The sale of BPCL will fetch about Rs 60,000 crore government, the market experts estimate. "But the other disinvestments may not be able to attract high prices," an expert said. Another mode of fund-raise that the government considers are monetisation of assets such as power transmission lines, real estate around big railway stations, golf courses and stadiums and 10,000-km road. The Finance Minister proposed to monetise at least twelve lots of highway bundles of over 6,000 km before 2024.
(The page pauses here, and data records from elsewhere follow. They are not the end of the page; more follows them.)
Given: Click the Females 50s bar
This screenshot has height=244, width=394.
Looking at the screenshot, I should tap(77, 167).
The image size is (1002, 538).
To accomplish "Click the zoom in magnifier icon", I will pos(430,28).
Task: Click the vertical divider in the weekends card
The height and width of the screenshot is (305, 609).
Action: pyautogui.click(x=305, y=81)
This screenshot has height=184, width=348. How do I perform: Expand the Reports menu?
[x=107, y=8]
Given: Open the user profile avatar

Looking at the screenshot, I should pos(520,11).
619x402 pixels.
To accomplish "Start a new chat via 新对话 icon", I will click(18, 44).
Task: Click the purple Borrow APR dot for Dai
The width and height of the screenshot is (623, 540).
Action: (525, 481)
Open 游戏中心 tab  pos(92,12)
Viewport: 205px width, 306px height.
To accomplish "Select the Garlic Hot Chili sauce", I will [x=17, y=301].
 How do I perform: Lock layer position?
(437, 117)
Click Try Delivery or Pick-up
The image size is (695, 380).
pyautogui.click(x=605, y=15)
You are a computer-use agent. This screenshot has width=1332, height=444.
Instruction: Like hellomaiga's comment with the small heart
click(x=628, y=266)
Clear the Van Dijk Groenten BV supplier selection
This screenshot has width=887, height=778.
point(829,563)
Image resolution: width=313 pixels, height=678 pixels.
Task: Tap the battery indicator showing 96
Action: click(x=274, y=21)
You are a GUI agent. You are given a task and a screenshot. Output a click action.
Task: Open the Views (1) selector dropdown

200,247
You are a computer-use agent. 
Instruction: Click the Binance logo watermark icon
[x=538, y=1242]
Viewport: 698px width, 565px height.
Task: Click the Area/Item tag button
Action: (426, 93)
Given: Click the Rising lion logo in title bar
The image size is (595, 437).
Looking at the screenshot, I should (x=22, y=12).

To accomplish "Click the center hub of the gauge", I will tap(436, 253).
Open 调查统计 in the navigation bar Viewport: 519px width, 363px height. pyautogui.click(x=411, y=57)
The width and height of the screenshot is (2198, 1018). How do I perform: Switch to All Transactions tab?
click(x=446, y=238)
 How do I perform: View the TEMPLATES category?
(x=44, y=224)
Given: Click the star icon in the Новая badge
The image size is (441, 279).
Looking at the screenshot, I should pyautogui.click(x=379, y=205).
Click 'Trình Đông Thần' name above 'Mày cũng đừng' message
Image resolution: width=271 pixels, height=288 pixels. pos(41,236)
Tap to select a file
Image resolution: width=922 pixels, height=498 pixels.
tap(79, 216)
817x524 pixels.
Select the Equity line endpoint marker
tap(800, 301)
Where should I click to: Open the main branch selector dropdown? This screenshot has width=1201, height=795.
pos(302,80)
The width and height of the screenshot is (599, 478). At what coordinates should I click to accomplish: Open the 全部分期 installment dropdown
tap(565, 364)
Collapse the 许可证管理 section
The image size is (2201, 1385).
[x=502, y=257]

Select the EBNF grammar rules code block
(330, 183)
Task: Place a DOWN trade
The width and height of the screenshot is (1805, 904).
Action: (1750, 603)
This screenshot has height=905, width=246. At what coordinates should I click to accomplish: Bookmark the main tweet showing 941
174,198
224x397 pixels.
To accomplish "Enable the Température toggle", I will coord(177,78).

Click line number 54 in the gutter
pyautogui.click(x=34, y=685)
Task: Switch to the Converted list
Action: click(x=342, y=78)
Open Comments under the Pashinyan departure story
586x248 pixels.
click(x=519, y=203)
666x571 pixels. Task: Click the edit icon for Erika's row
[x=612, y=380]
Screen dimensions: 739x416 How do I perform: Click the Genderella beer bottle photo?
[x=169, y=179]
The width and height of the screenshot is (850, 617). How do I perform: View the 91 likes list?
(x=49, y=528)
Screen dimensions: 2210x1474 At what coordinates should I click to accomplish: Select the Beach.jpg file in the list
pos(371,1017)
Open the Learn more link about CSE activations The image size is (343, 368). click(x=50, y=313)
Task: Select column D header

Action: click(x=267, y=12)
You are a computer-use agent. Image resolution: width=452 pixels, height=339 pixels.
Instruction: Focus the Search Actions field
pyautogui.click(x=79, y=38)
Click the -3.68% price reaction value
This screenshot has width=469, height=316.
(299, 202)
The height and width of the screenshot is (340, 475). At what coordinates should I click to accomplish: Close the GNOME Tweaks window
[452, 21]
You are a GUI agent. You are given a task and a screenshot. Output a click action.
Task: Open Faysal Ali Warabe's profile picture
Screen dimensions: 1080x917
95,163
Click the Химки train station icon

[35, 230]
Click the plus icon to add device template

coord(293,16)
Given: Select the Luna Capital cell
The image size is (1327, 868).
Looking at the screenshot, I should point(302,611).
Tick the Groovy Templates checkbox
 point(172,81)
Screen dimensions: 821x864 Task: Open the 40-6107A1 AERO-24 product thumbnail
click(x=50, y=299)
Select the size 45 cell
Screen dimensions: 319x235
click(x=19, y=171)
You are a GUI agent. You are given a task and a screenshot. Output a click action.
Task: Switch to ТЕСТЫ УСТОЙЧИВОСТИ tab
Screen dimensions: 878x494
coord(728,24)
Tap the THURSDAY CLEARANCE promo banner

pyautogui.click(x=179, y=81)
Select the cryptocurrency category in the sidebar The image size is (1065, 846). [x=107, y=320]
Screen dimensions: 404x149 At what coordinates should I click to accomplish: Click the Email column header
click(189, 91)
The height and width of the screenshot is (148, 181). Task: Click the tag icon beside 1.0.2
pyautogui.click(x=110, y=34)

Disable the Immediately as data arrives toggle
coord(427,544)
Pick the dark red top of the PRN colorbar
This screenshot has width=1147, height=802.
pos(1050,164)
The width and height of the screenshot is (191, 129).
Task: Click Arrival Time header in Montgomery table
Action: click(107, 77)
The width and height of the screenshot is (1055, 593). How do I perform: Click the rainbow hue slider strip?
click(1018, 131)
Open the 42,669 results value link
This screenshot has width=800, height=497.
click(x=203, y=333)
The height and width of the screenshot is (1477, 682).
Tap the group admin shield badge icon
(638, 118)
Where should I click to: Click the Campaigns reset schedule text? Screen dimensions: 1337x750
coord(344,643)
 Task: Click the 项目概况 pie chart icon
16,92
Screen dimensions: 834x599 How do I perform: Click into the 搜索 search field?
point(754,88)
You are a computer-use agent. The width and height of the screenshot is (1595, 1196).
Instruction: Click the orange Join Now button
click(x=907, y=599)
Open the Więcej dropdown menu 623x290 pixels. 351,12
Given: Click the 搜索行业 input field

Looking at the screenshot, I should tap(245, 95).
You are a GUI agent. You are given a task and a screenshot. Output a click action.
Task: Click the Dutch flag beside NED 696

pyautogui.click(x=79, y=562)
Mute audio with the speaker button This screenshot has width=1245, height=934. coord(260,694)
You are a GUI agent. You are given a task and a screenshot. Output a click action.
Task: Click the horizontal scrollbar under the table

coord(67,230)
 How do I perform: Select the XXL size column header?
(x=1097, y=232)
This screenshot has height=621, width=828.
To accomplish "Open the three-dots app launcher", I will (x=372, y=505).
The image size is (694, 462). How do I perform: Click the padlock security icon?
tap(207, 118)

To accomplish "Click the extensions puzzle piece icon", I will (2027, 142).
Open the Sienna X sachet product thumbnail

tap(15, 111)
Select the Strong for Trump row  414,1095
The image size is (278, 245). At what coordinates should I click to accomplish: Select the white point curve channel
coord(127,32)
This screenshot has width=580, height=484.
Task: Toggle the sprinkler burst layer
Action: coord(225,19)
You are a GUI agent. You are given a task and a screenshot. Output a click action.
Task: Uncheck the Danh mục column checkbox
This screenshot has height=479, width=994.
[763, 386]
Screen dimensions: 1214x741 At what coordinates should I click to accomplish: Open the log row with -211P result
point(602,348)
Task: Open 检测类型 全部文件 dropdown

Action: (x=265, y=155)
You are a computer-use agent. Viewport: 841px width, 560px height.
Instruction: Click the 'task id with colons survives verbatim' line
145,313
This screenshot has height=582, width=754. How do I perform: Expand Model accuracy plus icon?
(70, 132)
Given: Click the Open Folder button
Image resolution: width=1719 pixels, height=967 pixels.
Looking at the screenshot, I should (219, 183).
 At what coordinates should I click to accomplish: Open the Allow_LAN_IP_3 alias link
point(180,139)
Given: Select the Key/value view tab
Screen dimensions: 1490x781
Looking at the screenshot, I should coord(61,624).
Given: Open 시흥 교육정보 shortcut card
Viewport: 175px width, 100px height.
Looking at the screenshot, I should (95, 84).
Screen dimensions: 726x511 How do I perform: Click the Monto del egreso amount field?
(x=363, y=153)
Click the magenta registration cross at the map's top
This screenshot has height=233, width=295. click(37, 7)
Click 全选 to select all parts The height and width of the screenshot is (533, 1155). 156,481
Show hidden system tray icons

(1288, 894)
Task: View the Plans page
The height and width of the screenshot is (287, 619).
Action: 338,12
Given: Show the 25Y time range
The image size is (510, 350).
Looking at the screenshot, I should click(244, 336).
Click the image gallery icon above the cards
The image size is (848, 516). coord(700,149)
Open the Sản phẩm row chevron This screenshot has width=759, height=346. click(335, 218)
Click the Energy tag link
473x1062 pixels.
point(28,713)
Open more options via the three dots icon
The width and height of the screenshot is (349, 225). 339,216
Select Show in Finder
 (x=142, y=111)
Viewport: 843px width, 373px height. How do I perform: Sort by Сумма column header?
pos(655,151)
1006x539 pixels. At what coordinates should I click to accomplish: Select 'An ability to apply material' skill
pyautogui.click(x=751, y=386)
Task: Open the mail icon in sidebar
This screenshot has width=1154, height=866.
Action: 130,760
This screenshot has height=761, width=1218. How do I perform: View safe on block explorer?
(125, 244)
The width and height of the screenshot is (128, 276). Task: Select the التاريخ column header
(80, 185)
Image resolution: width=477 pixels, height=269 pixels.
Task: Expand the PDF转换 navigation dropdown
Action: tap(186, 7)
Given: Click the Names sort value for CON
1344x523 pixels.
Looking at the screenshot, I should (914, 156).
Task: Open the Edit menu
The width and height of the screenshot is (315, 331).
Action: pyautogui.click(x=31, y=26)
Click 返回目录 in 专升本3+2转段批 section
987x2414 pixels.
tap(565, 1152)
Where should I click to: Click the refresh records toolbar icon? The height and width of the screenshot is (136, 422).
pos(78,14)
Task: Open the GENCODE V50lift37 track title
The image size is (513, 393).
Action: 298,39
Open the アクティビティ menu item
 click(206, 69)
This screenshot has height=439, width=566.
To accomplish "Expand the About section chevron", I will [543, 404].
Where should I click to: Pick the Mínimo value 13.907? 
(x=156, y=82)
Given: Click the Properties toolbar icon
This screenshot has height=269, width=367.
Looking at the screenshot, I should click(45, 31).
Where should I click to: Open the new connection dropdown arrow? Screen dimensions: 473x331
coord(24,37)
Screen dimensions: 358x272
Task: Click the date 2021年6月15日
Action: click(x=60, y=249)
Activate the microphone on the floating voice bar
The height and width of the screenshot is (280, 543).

However, the industry leaders are not optimistic about the disinvestment and asset sale plan of the government as fetching the right price could be difficult in the current turbulent market. The sources say that the government may rope in cash-rich PSUs to buy the assets as it had asked ONGC to buy the government's stake in HPCL to achieve the disinvestment target in 2017/18.
The government fears a deficit of nearly Rs 40,000 crore in the GST collections as compared to what it had budgeted for 2019/20. The centre had reportedly informed the GST Council about the likely shortfall, which may put stress on states' compensation. With tax revenue growth remaining tepid, the divestment and non-core asset monetisation may remain inadequate to contain fiscal deficit at 3.3 per cent of gross domestic product (GDP) in 2019/20.
The government has already laid out a plan for the strategic sale of loss-making companies such as Scooters India, Bharat Pumps & Compressors, Project & Development India, Hindustan Prefab, Hindustan Newsprint, Bridge & Roof Co and Hindustan Fluorocarbons. But, they are difficult to attract investors. The reports said that Niti Aayog had identified around 50 assets including NTPC's Badarpur plant, which is closed and has about 400 acres of land. The brownfield plants of SAIL and some of the assets of Cement Corporation of India and Bharat Earth Movers may be used as the non-core assets for the monetisation programme.